Glucose tolerance test (GTT), insulin tolerance test (ITT) and insulin stimulation
The mice were treated with an HFD for 16 weeks and tested after an overnight (16-h) fast. The glucose tolerance test (GTT) was performed via oral glucose (G8769, Sigma-Aldrich) administration at a dose of 1 g kg−1 after an overnight fast. The blood glucose levels were analysed at 0, 15, 30, 60 and 120 min post-injection using GlucoDr. Plus (AGM-3000, Allmedicus). For insulin tolerance test assays insulin (I9278, Sigma-Aldrich) stimulation was accomplished via intraperitoneal insulin injection at a dose of 0.75 U kg−1 (final volume 125 μl) after an overnight fast. Glucose levels were measured at 0, 15, 30, 60, 90 and 150 min after injection. Protein samples of skeletal muscle, liver and epididymal fat pads were collected 10 min after injection for western blot analysis.
Faecal energy content
Faeces were collected and dried in a drying oven until the samples were completely free of water. The energy contents of 0.5–1 g of dried samples were measured using a bomb calorimeter (Parr6400 Calorimeter, IL, USA). TG and fatty acid contents were measured using enzymatic methods (AU680, Beckman Coulter, USA).

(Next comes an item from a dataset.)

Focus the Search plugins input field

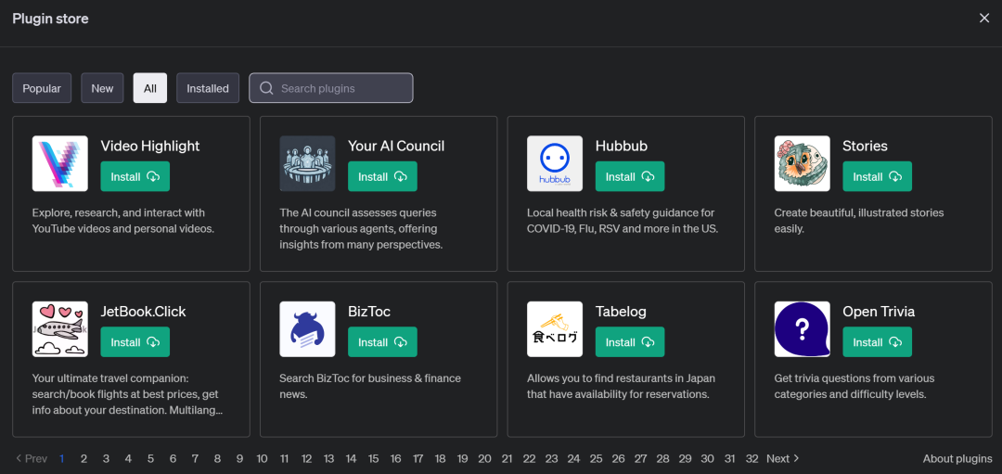coord(331,88)
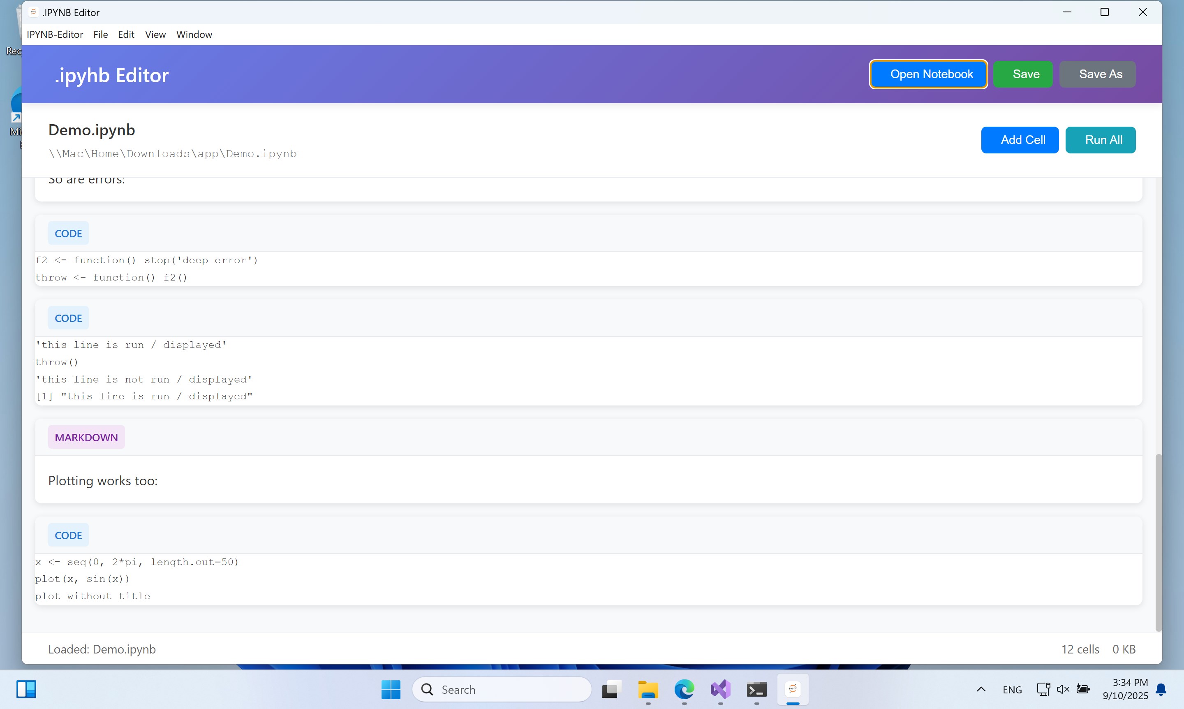Image resolution: width=1184 pixels, height=709 pixels.
Task: Open the View menu
Action: 155,34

Metabolomic analysis was performed employing the Basic Scan package from Human Metabolome Technologies (HMT) Inc. (Tsuruoka, Japan) and capillary electrophoresis–time-of-flight mass spectrometry (CE-TOFMS) as described previously52. Metabolites were extracted from MKRN1−/− MEFs and the MEFs of WT littermates as the manufacturer suggested (E-130637; HMT). Briefly, the cells were washed twice using a 5% (w/w) mannitol solution, added to methanol to extract metabolites and treated with internal standards solution 1 (HMT). The extracted solution was centrifuged for 5 min at 2300 × g and 4 °C. The proteins of the upper aqueous layer were removed using a Millipore 5-kDa cutoff filter. The filtrate was subsequently lyophilised and dissolved in 50 µl of Milli-Q water and analysed via CE-TOFMS. Automatic integration software (MasterHands ver. 220.127.116.11 developed at Keio University) was employed to process peaks from CE-TOFMS analysis and to acquire information of m/z, migration time (MT) and a relative peak area. The HMT metabolite database based on the peak MTs and m/z values established using TOFMS were employed to assign all the target metabolite.

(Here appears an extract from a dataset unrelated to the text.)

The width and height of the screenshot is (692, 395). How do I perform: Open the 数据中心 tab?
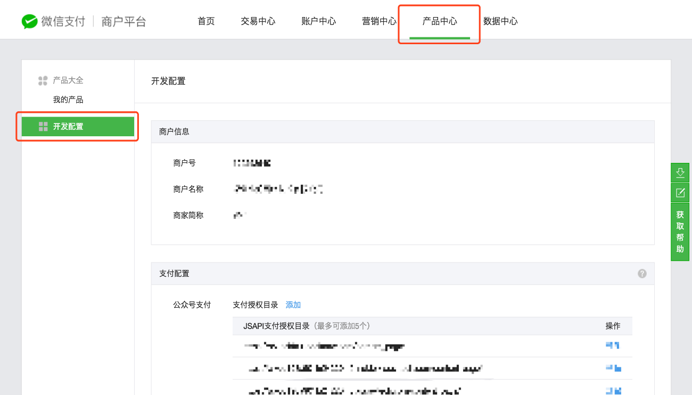click(500, 21)
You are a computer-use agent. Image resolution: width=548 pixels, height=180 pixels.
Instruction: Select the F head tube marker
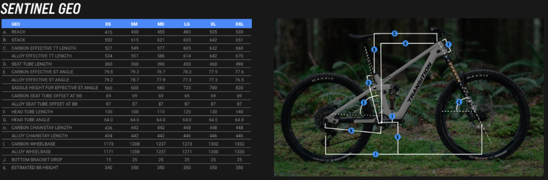449,44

Glucose consumption measurements
HepG2 cells and MEFs were cultured in fresh high-glucose (4500 mg l−1) medium for 24 or 48 h at 24 h after siRNA transfection. Live cells were treated with 2-[N-(7-nitrobenz-2-oxa-1,3-diazol-4-yl) amino]-2-deoxy-d-glucose for 30 min (20 μM), and glucose uptake was measured by quantifying fluorescence using flow cytometry.

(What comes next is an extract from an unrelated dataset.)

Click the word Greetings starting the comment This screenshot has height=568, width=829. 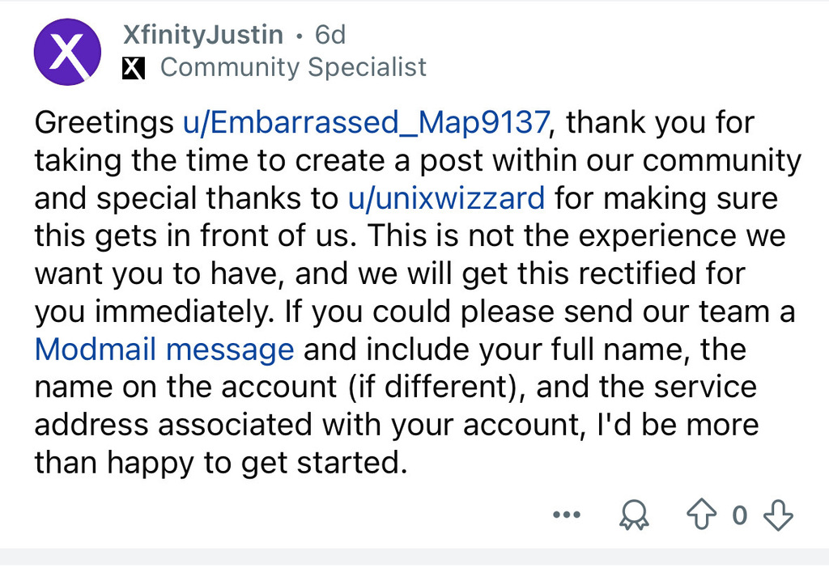104,123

For the FFA stock solution, oleic acid (OA, 100 mM) was conjugated with 1% (w/v) bovine serum albumin (BSA). The required volume of the FFA stock was added to the medium to obtain a 0.5 or 1 mM concentration of fatty acids for experiments. HepG2 cells were treated with OA complexed with BSA or fatty acid-free BSA (as the control) for 24 h and then stained with ORO (Oil Red O staining) . Images were procured using aNikon eclipse 80i light microscope (Nikon, Tokyo, Japan) and analysed with Nikon NIS-Elements F 3.2 software. Cellular TGs were also extracted from FFA-treated HepG2 cells and measured.
For TG measurement, 0.2-g liver samples from male MKRN1+/+ and MKRN1−/− mice or FFA-treated HepG2 cells were homogenised in 5% NP-40 in water, and the samples were then heated to 95 °C and cooled to room temperature twice. TG contents were analysed using the Triglyceride Quantification Colorimetric Kit (Bio Vision, CA, USA). TG levels were calculated from measurements of the absorbance at 570 nM.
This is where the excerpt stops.